First of all, it is very much a Solutions sale and there is a lot of education that we provide at the start. Our customers are large enterprises, many of which are going through a digital transformation. Generally speaking, the industry has adopted the use of drone technology pretty quickly — in large part due to the cost reduction and quality improvements that were immediately realized. In some cases, it does take patience and can be a long journey for a big customer to get comfortable with the transition. After all, we are bringing new technologies to a relatively young industry.

Given that SkySpecs does a lot of work with data and provides a service to organizations that haven’t used or been able to use the level of granular data that your drones provide, what advice do you have for startups/students/researchers who are trying to convince organizations to spend the time and effort to analyze data?

Always listen to your customers and provide real solutions to their problems. Don’t get too overwhelmed about trying to make sense of all of the data because there is a lot available. Focus on one problem that you can solve.

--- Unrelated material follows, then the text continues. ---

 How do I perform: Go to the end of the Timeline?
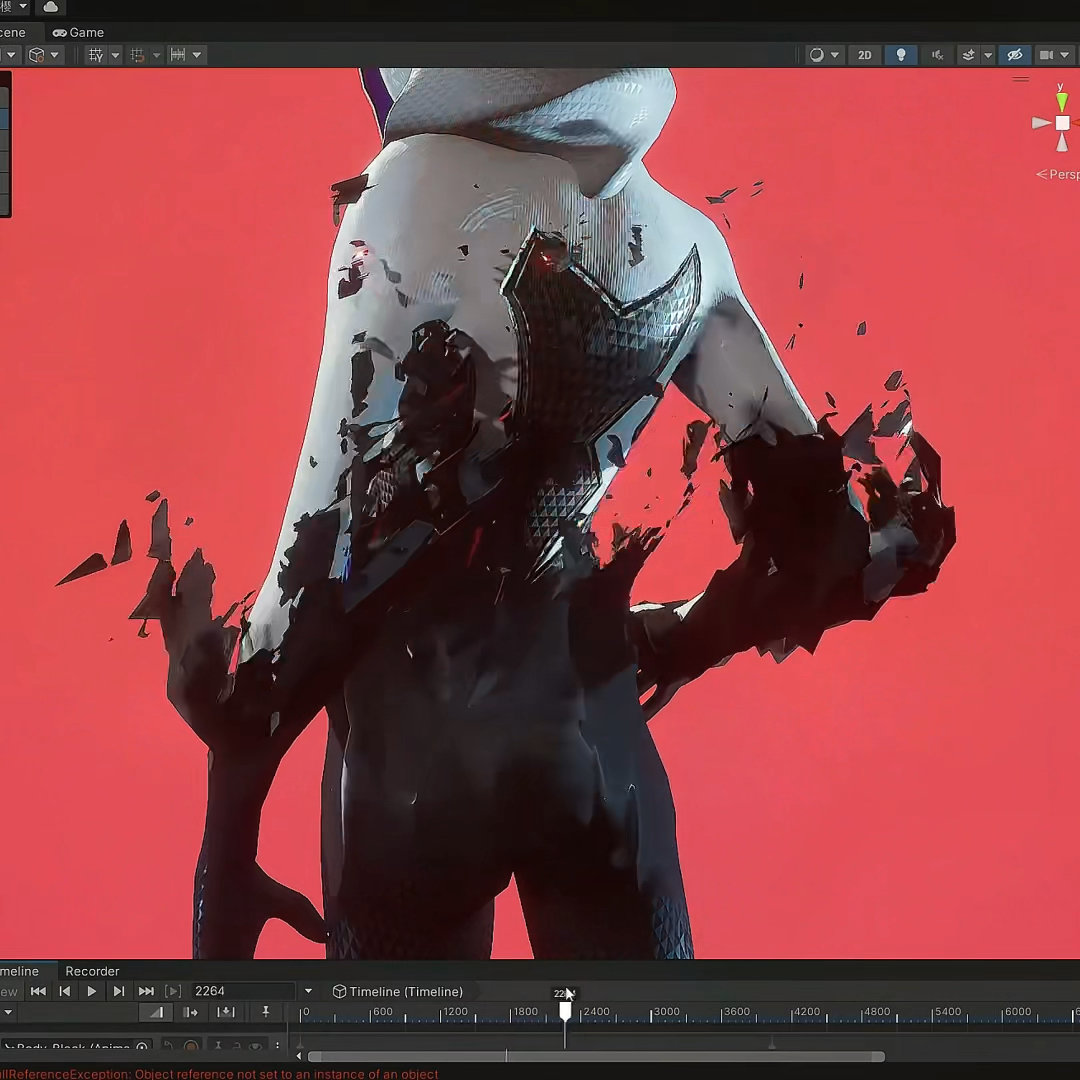pos(146,991)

At SkySpecs, we stayed focused on the wind turbine blade problem instead of expanding to other verticals, and as a result, we’ve become an integral part of our customers’ teams, working to automate processes and understand their challenges.

Lastly, what excites you the most about the future of SkySpecs?

It’s really exciting to make an impact in the wind industry and help customers lower their operations and maintenance costs. As a team both in the US and Europe, we are committed to making renewable energy ubiquitous and we are passionate about the role SkySpecs is playing in that mission. We truly believe that we can help build the robotically run renewable energy plant of the future.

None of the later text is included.